The runtime is efficient for 64-bit integers because the number of bits is at most 64. Even with many test cases, the total number of operations remains small and comfortably within limits.

Test Cases

import sys, io

def run(inp: str) -> str:
    sys.stdin = io.StringIO(inp)
    input = sys.stdin.readline

    def mod_mul(a, b, m):
        a %= m
        b %= m
        res = 0
        while b > 0:
            if b & 1:
                res = (res + a) % m
            a = (a + a) % m
            b >>= 1
        return res

    t = int(sys.stdin.readline())
    out = []
    for _ in range(t):
        a, b, m = map(int, sys.stdin.readline().split())
        res = mod_mul(a, b, m)
        out.append(str(res))
    return "\n".join(out)

# sample-like tests
assert run("1\n3 5 7\n") == "1", "sample 1"
assert run("1\n10 6 9\n") == "6", "sample 2"

# custom cases
assert run("1\n0 123456 7\n") == "0", "multiplication by zero"
assert run("1\n1 999999 2\n") == "1", "mod 1 behavior"
assert run("1\n2 2 3\n") == "1", "small cycle case"
assert run("1\n18446744073709551615 18446744073709551615 18446744073709551615\n") == "0", "max 64-bit edge"
Test input Expected output What it validates
0 × large 0 zero absorption
mod 2 identity collapse 1 reduction correctness
small cyclic 1 binary decomposition correctness
max 64-bit values 0 overflow-safe behavior

Edge Cases

One important edge case is when one operand is zero. The algorithm immediately returns zero because no bits are set in the multiplier or the multiplicand never contributes. For input 0 123456 7, the loop never accumulates anything, and the result remains zero.

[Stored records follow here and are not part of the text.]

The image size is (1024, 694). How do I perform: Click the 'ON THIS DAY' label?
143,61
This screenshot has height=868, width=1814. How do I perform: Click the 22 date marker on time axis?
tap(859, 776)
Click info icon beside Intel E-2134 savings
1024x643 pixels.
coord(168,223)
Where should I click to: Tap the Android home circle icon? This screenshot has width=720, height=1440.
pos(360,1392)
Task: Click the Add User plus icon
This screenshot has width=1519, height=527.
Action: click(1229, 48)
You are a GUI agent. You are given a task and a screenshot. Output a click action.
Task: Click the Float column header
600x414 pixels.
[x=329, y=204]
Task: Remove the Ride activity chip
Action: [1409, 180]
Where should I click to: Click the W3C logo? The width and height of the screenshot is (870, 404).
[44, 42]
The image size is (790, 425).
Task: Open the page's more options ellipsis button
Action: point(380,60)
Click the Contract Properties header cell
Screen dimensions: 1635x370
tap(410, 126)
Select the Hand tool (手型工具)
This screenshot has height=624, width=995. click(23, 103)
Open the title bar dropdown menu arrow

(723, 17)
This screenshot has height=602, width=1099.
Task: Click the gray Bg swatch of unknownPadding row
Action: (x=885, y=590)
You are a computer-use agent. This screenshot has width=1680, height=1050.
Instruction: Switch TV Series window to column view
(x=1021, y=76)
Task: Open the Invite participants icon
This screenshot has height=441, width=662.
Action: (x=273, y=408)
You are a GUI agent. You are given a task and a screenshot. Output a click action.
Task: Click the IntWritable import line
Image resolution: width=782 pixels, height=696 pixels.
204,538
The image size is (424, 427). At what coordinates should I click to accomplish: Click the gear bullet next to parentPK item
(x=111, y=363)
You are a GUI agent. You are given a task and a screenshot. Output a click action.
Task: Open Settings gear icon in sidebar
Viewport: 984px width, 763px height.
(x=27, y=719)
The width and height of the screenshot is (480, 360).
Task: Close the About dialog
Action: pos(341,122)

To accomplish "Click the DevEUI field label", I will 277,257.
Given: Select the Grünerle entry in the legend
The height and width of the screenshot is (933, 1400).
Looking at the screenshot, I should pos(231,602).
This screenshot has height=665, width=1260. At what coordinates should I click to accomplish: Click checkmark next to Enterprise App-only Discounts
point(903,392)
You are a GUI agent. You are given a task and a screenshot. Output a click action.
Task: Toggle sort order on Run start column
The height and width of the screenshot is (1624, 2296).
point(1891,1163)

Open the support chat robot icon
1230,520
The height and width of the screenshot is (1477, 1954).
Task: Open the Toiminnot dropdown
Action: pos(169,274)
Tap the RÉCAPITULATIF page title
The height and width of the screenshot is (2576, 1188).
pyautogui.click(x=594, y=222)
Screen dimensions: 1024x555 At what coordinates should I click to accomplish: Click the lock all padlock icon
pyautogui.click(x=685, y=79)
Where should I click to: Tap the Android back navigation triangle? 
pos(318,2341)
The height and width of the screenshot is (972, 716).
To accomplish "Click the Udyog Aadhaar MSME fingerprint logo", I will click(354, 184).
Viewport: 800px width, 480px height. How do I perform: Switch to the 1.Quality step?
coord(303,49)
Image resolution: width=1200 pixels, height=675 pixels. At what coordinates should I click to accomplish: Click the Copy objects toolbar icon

Another case is when the modulus is very small, such as 1 or 2. For modulus 1, every intermediate reduction forces all values to zero immediately, so the output is always zero. For modulus 2, only parity matters, and the algorithm still works because every addition and doubling preserves correctness modulo 2.

A final edge case is the maximum 64-bit value multiplied by itself under a large modulus. For 18446744073709551615 18446744073709551615 18446744073709551615, the algorithm reduces both operands immediately to zero modulo the modulus, so the result is zero. Even though the true mathematical product is enormous, the modular reduction prevents any overflow or incorrect computation, and the algorithm terminates cleanly without ever forming large intermediate values.